Mas as provações de Salvador Ribeiro de Sousa
ainda estavam longe de terminadas. Logo em seguida, foi atacado pelo muito
poderoso banhá Dalá, que jurara vingar a morte do banhá Lao, de quem era sogro.
Durante mais de meio ano, a fortaleza portuguesa de Sirião ficou sob cerco,
sujeita a terríveis assaltos. Por todo aquele tempo, Salvador Ribeiro enfrentou
as maiores adversidades, os combates desiguais, a fome, o desânimo e a
insubordinação e deserção dos seus soldados, de que apenas sobrariam dezoito
para enfrentar um formidável exército. A tudo resistiu, até ao dia em que, com
o socorro de algumas naus de mercadores que aportaram em Sirião, conseguiu
romper o cerco inimigo. Daqueles dias lhe ficou uma cicatriz de uma ferida que lhe
rasgou a face desde a orelha esquerda até à boca. Bem maiores foram as perdas
infligidas ao inimigo.
Entretanto, correndo a notícia de que o rei
do Pegu tinha sido morto às mãos do seu cunhado, o rei de Tangut, os banhás e
xemins (capitães) daquelas terras, reconhecendo que o sentido de justiça e a
rectidão de Salvador Ribeiro de Sousa igualavam a bravura com que alcançara as
suas assombrosas vitórias, decidiram proclamá-lo rei. Com a aprovação do rei de
Tangut, o português foi aclamado rei Massinga do Pegu, entregando-lhe a lâmina
de ouro que simbolizava o poder real. Assim se cumpria uma antiga profecia, há
muitos anos inscrita pelos sacerdotes nos livros sagrados, segundo a qual o
senhorio daquele reino, depois de muitas provações, seria entregue a “homens
estrangeiros de rostos e dentes alvos, e cabelo cortado”. E foi assim que
Salvador Ribeiro de Sousa, vimaranense de Ronfe, se fez rei na Birmânia e foi
adorado quase como uma divindade pelos seus súbditos, que lhe chamavam Quiay
Massinga, que significa “deus da terra”.

• Conteúdo dos dados:
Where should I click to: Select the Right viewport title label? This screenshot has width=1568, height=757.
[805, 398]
...
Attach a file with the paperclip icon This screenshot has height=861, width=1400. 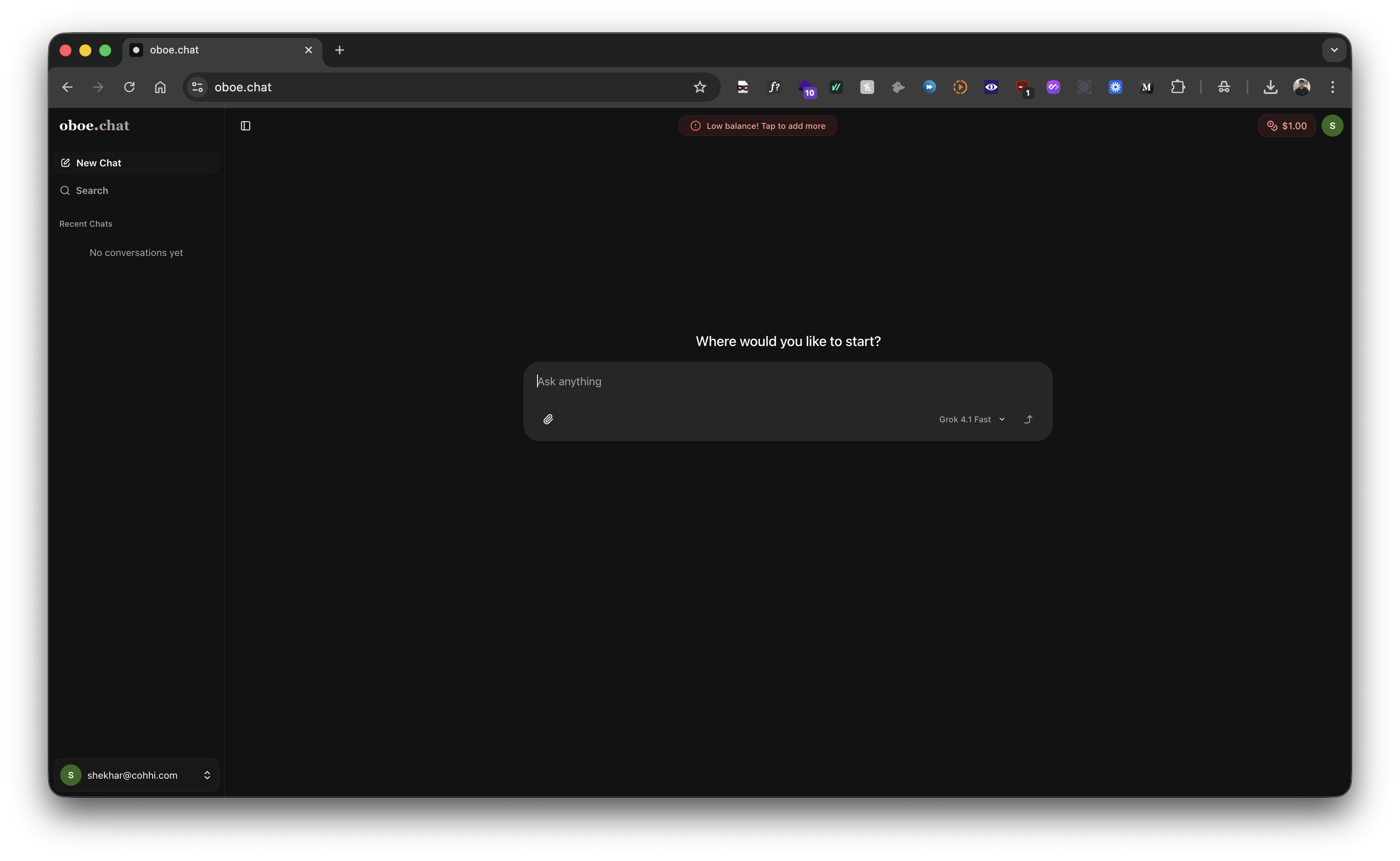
--
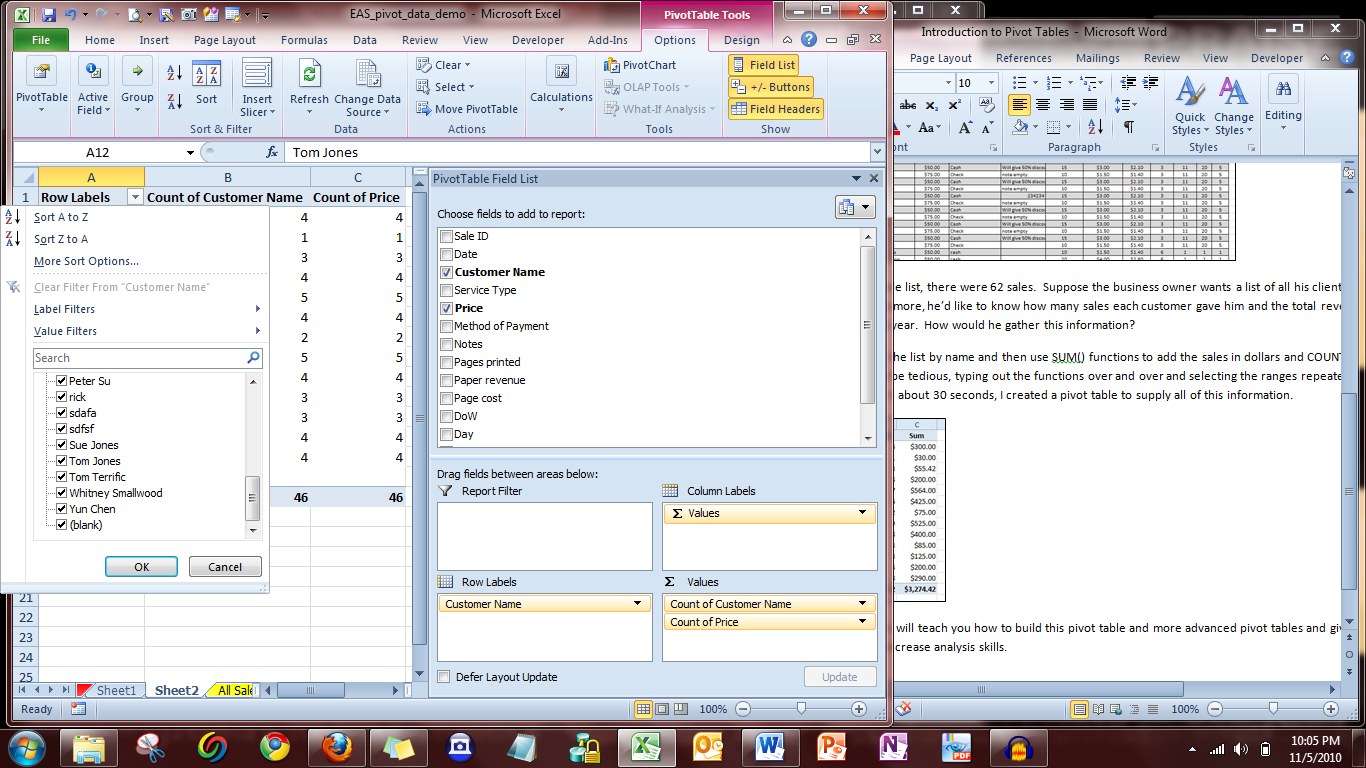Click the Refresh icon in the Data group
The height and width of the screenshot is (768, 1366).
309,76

• Tarefa breve 1:
Reescreva em forma de lista o parágrafo do excerto que começa por "Mas as provações de Salvador Ribeiro de Sousa", mantendo os factos principais.
• Tarefa breve 2:
Segundo o excerto, o que significa o nome "Quiay Massinga"?
• Tarefa breve 3:
Transcreva do excerto tudo o que vai desde "Mas as provações" até "infligidas ao inimigo.".
As entradas não são necessárias para este trabalho.

• Resultado da tarefa 1:
- Salvador Ribeiro de Sousa foi atacado pelo poderoso banhá Dalá, que jurara vingar a morte do genro, o banhá Lao.
- A fortaleza portuguesa de Sirião esteve cercada durante mais de meio ano e sofreu terríveis assaltos.
- Nesse período, Salvador Ribeiro enfrentou combates desiguais, fome e desânimo, bem como a insubordinação e a deserção dos soldados. Restaram apenas dezoito homens diante de um formidável exército.
- Com o socorro de algumas naus de mercadores que aportaram em Sirião, conseguiu romper o cerco.
- Ficou-lhe uma cicatriz de uma ferida que lhe rasgou a face desde a orelha esquerda até à boca.
- As perdas infligidas ao inimigo foram bem maiores.

• Resultado da tarefa 2:
Significa "deus da terra".

• Resultado da tarefa 3:
Mas as provações de Salvador Ribeiro de Sousa
ainda estavam longe de terminadas. Logo em seguida, foi atacado pelo muito
poderoso banhá Dalá, que jurara vingar a morte do banhá Lao, de quem era sogro.
Durante mais de meio ano, a fortaleza portuguesa de Sirião ficou sob cerco,
sujeita a terríveis assaltos. Por todo aquele tempo, Salvador Ribeiro enfrentou
as maiores adversidades, os combates desiguais, a fome, o desânimo e a
insubordinação e deserção dos seus soldados, de que apenas sobrariam dezoito
para enfrentar um formidável exército. A tudo resistiu, até ao dia em que, com
o socorro de algumas naus de mercadores que aportaram em Sirião, conseguiu
romper o cerco inimigo. Daqueles dias lhe ficou uma cicatriz de uma ferida que lhe
rasgou a face desde a orelha esquerda até à boca. Bem maiores foram as perdas
infligidas ao inimigo.